David Mitchell <[EMAIL PROTECTED]> writes:
>Nick Ing-Simmons <[EMAIL PROTECTED]> wrote:
>> What are string functions in your view?
>> m//
>> s///
>> join()
>> substr
>> index
>> lc, lcfirst, ...
>> & | ~
>> ++
>> vec
>> '.'
>> '.='
>>
>> It rapidly gets out of hand.
>
>Perhaps, but consider that somewhere within the perl internals there
>have to be functions which implement all these ops anyway. If we
>provide vtable slots for all these functions and just fill most of the
>slots with pointers to the 'default' Perl implementation, we havent
>really lost anything, except possibly a slight delay due to the extra
>indirection which that may be compensated for elsewhere). On the other
>hand, we have gained the ability to replace the default implementation
>with something more efficent where it suits us.

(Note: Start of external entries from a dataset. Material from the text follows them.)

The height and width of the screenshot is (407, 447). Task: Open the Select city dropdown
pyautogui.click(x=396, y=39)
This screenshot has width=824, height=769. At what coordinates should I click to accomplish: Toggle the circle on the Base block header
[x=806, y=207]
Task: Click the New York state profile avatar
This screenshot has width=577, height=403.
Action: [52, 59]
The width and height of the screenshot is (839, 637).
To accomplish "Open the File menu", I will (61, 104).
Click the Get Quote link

I have just been through exactly that process with the PerlIO stuff.
So I hope you will not take offence when I say that your observation above
is simplistic. The problem is "what are the (types of) the arguments passed
to the functions?" - the existing code will be expecting its args in
a particular form. So your wonderous new function must accept exactly
those args and types - and convert them as necessary before becoming
more efficient. So to get any win the args/types of all the functions
has to be designed with pluggable-ness in mind from the outset.
At best this means taking an indirection hit for all the args as well
as the function (this is what PerlIO does - PerlIO is now essentially
a FILE ** rather than a FILE *).
At worst we have to write a "worst case" override entry for each op and
then work what it needs back - this is exemplified by PerlIO_getpos()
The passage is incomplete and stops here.